We are in the Department of Systems and Computer Engineering at Carleton University, in Ottawa, Canada, and we study software engineering, especially software architecture and design and system operation for communications systems and for distributed systems. We develop techniques for visualizing modelling and evaluating designs, for making design decisions. Design for real-time performance is a major concern. Distributed applications and high-level protocols are the application focus.
Below you will find our
We seek to understand the implication of different real-time systems, especially in communications, and for open distributed systems. Our goal is to match an architecture to the system requirements, and to evaluate implementation architectures (e.g. for scalability).
Use Case Maps abstract from a set of use cases to give a total description of behaviour as sequences of responsibilities. UCMs can be mapped over an implementation architecture, and can be used to systematically derive an architecture. While UCMs are themselves graphical and appear to be informal, a formalization has been developed using LOTOS (a process algebra for telecom systems) More...
Event-driven systems typically must support a range of services which may be specified by scenarios, and which must be mapped to concurrent processes. Large systems are intrinsically difficult to understand, leading to errors in design or redesign for maintenance, and to inconsistent patterns of behaviour which are yet more difficult to understand. This aspect of our research develops design visualizations for understanding, and design principles based on the visualization. Our goal has been a machine-supported "Software CAD".
Work in this area has generated graphical notations for structure (Buhr diagrams, Machine Charts) described in Practical Visual Techniques in System Design with a methodology for developing concurrent objects, and for desired behaviours described in UCM.
There are many problems and few systematic guidelines for producing software with good performance, particularly for concurrent software. It is shown in MPR how concurrent system performance is viewed in three different ways (called the Map, Path and Resource Views), which must be combined to give a full understanding. Performance engineering processes are suggested which move between views in various ways.
We are developing methods for predicting the performance of a concurrent system, based on measured or estimated workload parameters for components, and a description of how they are combined (and controlled) together in the system. We use a framework of Layered Service Systems to develop insights, together with a performance model for prediction, called Layered Queueing Networks, or Rendezvous Networks. This frameowrk is very general and describes most distributed systems, and many other event-driven systems. Performance models can be built either by analysis or by capturing behaviour traces.
Layered queueing networks (LQNs) describe systems with software servers and logical resources. A server may itself act as a customer. Our earlier work on this model referred to "Active Servers", "Lazy Boss Model", "Rendezvous Networks" and the "Method of Layers." The general techniques of mean value analysis for queues have been adapted to provide approximations which have accuracies ranging from 1-2% (usual) to 10%. A second approach called "Task Directed Aggregation" derives the analysis directly from the structure of a Markov model.
LQNs have a great advantage over the competing models (Petri nets, Markov chains, timed process algebras) that they scale up to large systems with dozens or hundreds of cooperating processes. However the description of the program behaviour must be adapted to the layered software service paradigm. Extensive tools have been constructed.

# [Work required]
Swap "hundreds" for "thousands" in the research page's stretch from "LQNs have a" through "have been constructed.", and give that stretch again.

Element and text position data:
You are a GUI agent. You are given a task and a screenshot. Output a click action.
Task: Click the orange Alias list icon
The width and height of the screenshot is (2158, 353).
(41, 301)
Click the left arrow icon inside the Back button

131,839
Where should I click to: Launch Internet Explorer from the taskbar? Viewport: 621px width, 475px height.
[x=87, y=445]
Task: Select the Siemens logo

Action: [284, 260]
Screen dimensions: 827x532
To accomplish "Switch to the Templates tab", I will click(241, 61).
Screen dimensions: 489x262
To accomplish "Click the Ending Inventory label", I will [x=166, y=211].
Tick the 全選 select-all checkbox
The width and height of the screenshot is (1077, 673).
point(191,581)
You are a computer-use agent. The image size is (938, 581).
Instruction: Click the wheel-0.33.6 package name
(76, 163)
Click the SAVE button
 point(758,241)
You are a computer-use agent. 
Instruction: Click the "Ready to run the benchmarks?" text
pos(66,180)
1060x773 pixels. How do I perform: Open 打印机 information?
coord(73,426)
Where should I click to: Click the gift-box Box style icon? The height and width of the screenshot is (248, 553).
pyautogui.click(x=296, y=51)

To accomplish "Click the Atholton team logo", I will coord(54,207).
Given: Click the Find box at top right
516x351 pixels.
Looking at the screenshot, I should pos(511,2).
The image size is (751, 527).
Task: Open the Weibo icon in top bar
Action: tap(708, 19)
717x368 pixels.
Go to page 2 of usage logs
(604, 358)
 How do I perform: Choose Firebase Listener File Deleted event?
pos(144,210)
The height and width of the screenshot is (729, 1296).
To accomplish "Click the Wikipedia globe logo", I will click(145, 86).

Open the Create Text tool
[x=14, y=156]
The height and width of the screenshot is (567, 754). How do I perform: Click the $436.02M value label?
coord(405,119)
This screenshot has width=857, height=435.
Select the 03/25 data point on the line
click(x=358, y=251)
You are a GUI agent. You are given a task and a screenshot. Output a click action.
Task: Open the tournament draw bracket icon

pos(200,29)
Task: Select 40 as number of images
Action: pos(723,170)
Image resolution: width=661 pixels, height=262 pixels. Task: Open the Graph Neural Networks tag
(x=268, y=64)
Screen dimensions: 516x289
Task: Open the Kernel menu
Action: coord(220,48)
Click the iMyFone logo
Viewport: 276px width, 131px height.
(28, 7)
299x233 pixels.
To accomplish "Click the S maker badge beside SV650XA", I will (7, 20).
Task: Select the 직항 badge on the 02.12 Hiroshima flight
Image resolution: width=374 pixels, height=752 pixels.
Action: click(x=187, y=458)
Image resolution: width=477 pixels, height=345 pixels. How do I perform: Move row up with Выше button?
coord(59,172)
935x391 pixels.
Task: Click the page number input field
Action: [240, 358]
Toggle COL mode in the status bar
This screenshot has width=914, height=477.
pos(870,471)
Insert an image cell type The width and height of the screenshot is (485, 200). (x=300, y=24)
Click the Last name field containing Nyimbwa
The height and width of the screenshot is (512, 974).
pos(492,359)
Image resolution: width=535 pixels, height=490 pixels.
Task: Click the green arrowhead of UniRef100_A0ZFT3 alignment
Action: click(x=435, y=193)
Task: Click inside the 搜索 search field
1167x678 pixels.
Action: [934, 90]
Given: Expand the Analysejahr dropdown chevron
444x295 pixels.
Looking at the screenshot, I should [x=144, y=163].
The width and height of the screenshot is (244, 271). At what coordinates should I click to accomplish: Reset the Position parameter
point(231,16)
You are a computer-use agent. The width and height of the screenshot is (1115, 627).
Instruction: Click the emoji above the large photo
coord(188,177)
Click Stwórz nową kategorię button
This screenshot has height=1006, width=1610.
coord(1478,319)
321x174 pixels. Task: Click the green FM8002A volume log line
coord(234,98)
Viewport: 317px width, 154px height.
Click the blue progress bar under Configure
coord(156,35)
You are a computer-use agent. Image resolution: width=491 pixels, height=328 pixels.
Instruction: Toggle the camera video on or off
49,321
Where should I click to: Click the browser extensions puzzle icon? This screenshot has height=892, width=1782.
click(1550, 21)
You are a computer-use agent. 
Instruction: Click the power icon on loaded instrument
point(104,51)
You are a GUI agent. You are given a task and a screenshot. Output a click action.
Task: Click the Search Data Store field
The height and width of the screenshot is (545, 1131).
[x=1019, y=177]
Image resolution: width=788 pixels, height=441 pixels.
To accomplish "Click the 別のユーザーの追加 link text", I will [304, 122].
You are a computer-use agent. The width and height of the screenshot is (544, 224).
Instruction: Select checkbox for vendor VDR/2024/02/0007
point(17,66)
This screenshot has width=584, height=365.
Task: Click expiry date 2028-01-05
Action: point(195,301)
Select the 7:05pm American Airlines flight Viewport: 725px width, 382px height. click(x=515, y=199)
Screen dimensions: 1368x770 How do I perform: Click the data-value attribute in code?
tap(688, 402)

# [Full output]
LQNs have a great advantage over the competing models (Petri nets, Markov chains, timed process algebras) that they scale up to large systems with dozens or thousands of cooperating processes. However the description of the program behaviour must be adapted to the layered software service paradigm. Extensive tools have been constructed.